---- Working data
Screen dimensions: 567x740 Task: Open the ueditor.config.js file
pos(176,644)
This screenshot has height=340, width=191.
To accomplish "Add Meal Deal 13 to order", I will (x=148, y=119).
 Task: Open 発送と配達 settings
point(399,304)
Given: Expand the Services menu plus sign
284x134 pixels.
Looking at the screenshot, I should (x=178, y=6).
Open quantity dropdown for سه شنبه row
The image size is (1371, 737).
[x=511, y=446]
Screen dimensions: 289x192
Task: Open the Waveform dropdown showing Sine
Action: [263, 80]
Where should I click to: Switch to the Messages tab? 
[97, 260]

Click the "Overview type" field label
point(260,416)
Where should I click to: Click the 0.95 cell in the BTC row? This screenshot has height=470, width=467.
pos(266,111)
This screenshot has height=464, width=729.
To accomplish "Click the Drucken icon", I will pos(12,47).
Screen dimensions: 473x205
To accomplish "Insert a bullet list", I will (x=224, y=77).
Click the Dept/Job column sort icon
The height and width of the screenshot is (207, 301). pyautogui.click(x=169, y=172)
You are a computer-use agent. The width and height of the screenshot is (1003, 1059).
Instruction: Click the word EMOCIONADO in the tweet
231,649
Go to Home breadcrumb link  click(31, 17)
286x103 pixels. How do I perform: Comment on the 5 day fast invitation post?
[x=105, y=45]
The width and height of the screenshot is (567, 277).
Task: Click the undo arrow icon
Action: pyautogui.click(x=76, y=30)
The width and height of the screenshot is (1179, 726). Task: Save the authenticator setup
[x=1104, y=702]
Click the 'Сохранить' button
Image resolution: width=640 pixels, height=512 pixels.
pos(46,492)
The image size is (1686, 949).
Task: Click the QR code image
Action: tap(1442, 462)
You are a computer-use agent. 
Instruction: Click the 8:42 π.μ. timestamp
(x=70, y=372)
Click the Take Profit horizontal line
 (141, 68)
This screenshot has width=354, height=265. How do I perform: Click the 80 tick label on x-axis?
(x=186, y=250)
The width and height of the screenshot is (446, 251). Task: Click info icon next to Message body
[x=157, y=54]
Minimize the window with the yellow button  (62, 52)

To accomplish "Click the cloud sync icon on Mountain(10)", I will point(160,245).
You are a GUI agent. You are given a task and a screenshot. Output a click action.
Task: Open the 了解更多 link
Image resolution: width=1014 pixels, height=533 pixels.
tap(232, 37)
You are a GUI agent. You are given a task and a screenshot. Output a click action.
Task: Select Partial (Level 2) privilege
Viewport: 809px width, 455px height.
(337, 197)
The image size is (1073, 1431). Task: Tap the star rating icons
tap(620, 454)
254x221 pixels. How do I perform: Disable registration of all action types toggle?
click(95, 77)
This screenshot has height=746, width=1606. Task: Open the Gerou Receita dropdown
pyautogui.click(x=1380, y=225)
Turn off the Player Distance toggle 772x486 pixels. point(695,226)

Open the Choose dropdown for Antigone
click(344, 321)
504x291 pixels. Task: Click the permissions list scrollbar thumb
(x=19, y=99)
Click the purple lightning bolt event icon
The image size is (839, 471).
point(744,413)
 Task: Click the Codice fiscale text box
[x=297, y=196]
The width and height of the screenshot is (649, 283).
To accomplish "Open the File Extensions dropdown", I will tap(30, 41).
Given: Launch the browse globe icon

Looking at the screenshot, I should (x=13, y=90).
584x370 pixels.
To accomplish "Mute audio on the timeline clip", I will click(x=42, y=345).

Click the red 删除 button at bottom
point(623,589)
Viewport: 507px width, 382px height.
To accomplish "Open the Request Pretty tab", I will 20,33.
--------
> _What to do_
For the entries, state the number of lines that include the string "computer". Add no other words.

> _Answer_
2